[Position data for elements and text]
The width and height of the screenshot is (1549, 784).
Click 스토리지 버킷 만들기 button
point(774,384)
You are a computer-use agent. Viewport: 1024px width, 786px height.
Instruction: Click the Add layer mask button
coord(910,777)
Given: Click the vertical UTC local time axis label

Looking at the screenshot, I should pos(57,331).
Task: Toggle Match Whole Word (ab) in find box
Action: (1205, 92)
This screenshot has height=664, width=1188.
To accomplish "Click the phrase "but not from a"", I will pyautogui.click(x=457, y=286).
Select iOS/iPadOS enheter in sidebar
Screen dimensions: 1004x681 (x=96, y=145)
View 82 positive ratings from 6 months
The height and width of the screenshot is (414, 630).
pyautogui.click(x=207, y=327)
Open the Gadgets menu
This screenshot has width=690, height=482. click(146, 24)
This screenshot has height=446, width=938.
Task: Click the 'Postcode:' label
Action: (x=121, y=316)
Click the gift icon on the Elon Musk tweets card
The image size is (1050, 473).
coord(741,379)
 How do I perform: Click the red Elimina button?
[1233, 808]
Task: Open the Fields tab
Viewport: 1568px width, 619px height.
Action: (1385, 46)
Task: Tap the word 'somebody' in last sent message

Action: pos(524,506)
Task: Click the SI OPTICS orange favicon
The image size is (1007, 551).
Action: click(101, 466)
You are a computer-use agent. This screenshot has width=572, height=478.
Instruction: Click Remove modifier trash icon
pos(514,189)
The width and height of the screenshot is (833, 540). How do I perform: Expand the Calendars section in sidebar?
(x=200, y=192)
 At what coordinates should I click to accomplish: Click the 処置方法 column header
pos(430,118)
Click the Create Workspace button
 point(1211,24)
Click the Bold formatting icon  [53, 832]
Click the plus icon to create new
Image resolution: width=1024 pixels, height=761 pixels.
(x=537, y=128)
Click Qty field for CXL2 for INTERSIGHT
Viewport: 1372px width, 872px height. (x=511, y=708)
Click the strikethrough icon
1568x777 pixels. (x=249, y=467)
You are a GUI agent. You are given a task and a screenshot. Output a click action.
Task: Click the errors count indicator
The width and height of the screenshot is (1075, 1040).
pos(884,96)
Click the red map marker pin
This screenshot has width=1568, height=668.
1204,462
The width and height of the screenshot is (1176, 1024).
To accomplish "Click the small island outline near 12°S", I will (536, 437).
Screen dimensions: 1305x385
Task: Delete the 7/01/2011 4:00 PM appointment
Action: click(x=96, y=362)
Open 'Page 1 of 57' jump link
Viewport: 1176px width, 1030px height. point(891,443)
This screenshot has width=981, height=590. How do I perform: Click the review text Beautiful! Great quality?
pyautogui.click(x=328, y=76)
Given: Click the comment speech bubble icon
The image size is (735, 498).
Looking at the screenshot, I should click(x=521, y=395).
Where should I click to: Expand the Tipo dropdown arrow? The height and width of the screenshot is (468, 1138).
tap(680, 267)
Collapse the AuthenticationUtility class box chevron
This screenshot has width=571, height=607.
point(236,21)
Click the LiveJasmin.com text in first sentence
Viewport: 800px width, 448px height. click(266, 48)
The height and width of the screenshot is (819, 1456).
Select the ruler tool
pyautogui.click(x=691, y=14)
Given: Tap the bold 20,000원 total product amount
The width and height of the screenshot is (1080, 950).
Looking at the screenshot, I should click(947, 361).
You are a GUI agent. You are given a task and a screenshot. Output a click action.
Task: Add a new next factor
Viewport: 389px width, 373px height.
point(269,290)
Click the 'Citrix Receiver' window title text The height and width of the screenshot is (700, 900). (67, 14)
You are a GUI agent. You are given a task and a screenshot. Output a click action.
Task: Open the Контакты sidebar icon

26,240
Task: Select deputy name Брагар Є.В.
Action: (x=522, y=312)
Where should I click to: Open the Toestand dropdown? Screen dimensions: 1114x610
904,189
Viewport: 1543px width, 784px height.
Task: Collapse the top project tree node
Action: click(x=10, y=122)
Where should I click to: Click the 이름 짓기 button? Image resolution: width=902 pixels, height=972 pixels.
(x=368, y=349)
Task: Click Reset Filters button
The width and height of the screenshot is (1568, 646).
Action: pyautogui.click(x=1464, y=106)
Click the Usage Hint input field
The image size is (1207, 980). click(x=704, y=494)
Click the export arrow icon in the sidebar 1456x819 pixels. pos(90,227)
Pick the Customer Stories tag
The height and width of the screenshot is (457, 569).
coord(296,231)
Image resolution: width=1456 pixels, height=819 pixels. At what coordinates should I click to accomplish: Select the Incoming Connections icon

■ **Stated problem**:
Put every line of the items above into a JSON list of strings, one string per line, leaving out blank lines.

■ **Final result**:
[
  "The width and height of the screenshot is (1549, 784).",
  "Click 스토리지 버킷 만들기 button",
  "point(774,384)",
  "You are a computer-use agent. Viewport: 1024px width, 786px height.",
  "Instruction: Click the Add layer mask button",
  "coord(910,777)",
  "Given: Click the vertical UTC local time axis label",
  "Looking at the screenshot, I should pos(57,331).",
  "Task: Toggle Match Whole Word (ab) in find box",
  "Action: (1205, 92)",
  "This screenshot has height=664, width=1188.",
  "To accomplish \"Click the phrase \"but not from a\"\", I will pyautogui.click(x=457, y=286).",
  "Select iOS/iPadOS enheter in sidebar",
  "Screen dimensions: 1004x681 (x=96, y=145)",
  "View 82 positive ratings from 6 months",
  "The height and width of the screenshot is (414, 630).",
  "pyautogui.click(x=207, y=327)",
  "Open the Gadgets menu",
  "This screenshot has width=690, height=482. click(146, 24)",
  "This screenshot has height=446, width=938.",
  "Task: Click the 'Postcode:' label",
  "Action: (x=121, y=316)",
  "Click the gift icon on the Elon Musk tweets card",
  "The image size is (1050, 473).",
  "coord(741,379)",
  " How do I perform: Click the red Elimina button?",
  "[1233, 808]",
  "Task: Open the Fields tab",
  "Viewport: 1568px width, 619px height.",
  "Action: (1385, 46)",
  "Task: Tap the word 'somebody' in last sent message",
  "Action: pos(524,506)",
  "Task: Click the SI OPTICS orange favicon",
  "The image size is (1007, 551).",
  "Action: click(101, 466)",
  "You are a computer-use agent. This screenshot has width=572, height=478.",
  "Instruction: Click Remove modifier trash icon",
  "pos(514,189)",
  "The width and height of the screenshot is (833, 540). How do I perform: Expand the Calendars section in sidebar?",
  "(x=200, y=192)",
  " At what coordinates should I click to accomplish: Click the 処置方法 column header",
  "pos(430,118)",
  "Click the Create Workspace button",
  " point(1211,24)",
  "Click the Bold formatting icon  [53, 832]",
  "Click the plus icon to create new",
  "Image resolution: width=1024 pixels, height=761 pixels.",
  "(x=537, y=128)",
  "Click Qty field for CXL2 for INTERSIGHT",
  "Viewport: 1372px width, 872px height. (x=511, y=708)",
  "Click the strikethrough icon",
  "1568x777 pixels. (x=249, y=467)",
  "You are a GUI agent. You are given a task and a screenshot. Output a click action.",
  "Task: Click the errors count indicator",
  "The width and height of the screenshot is (1075, 1040).",
  "pos(884,96)",
  "Click the red map marker pin",
  "This screenshot has width=1568, height=668.",
  "1204,462",
  "The width and height of the screenshot is (1176, 1024).",
  "To accomplish \"Click the small island outline near 12°S\", I will (536, 437).",
  "Screen dimensions: 1305x385",
  "Task: Delete the 7/01/2011 4:00 PM appointment",
  "Action: click(x=96, y=362)",
  "Open 'Page 1 of 57' jump link",
  "Viewport: 1176px width, 1030px height. point(891,443)",
  "This screenshot has width=981, height=590. How do I perform: Click the review text Beautiful! Great quality?",
  "pyautogui.click(x=328, y=76)",
  "Given: Click the comment speech bubble icon",
  "The image size is (735, 498).",
  "Looking at the screenshot, I should click(x=521, y=395).",
  "Where should I click to: Expand the Tipo dropdown arrow? The height and width of the screenshot is (468, 1138).",
  "tap(680, 267)",
  "Collapse the AuthenticationUtility class box chevron",
  "This screenshot has width=571, height=607.",
  "point(236,21)",
  "Click the LiveJasmin.com text in first sentence",
  "Viewport: 800px width, 448px height. click(266, 48)",
  "The height and width of the screenshot is (819, 1456).",
  "Select the ruler tool",
  "pyautogui.click(x=691, y=14)",
  "Given: Tap the bold 20,000원 total product amount",
  "The width and height of the screenshot is (1080, 950).",
  "Looking at the screenshot, I should click(947, 361).",
  "You are a GUI agent. You are given a task and a screenshot. Output a click action.",
  "Task: Add a new next factor",
  "Viewport: 389px width, 373px height.",
  "point(269,290)",
  "Click the 'Citrix Receiver' window title text The height and width of the screenshot is (700, 900). (67, 14)",
  "You are a GUI agent. You are given a task and a screenshot. Output a click action.",
  "Task: Open the Контакты sidebar icon",
  "26,240",
  "Task: Select deputy name Брагар Є.В.",
  "Action: (x=522, y=312)",
  "Where should I click to: Open the Toestand dropdown? Screen dimensions: 1114x610",
  "904,189",
  "Viewport: 1543px width, 784px height.",
  "Task: Collapse the top project tree node",
  "Action: click(x=10, y=122)",
  "Where should I click to: Click the 이름 짓기 button? Image resolution: width=902 pixels, height=972 pixels.",
  "(x=368, y=349)",
  "Task: Click Reset Filters button",
  "The width and height of the screenshot is (1568, 646).",
  "Action: pyautogui.click(x=1464, y=106)",
  "Click the Usage Hint input field",
  "The image size is (1207, 980). click(x=704, y=494)",
  "Click the export arrow icon in the sidebar 1456x819 pixels. pos(90,227)",
  "Pick the Customer Stories tag",
  "The height and width of the screenshot is (457, 569).",
  "coord(296,231)",
  "Image resolution: width=1456 pixels, height=819 pixels. At what coordinates should I click to accomplish: Select the Incoming Connections icon"
]